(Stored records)
►

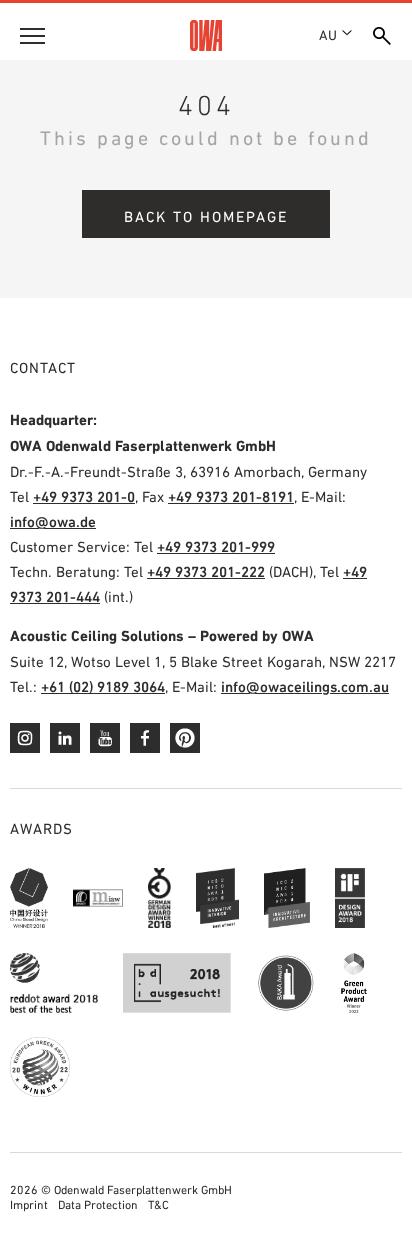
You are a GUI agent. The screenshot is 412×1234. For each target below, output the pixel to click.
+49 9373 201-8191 (231, 496)
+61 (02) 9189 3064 (103, 686)
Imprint (29, 1205)
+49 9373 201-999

◄

What the response needs is every entry, repeated exactly, and none of the pictures.

- [YOUR RESPONSE]
You are a GUI agent. The screenshot is 412×1234. For each target below, output the pixel to click.
+49 9373 201-8191 (231, 496)
+61 (02) 9189 3064 (103, 686)
Imprint (29, 1205)
+49 9373 201-999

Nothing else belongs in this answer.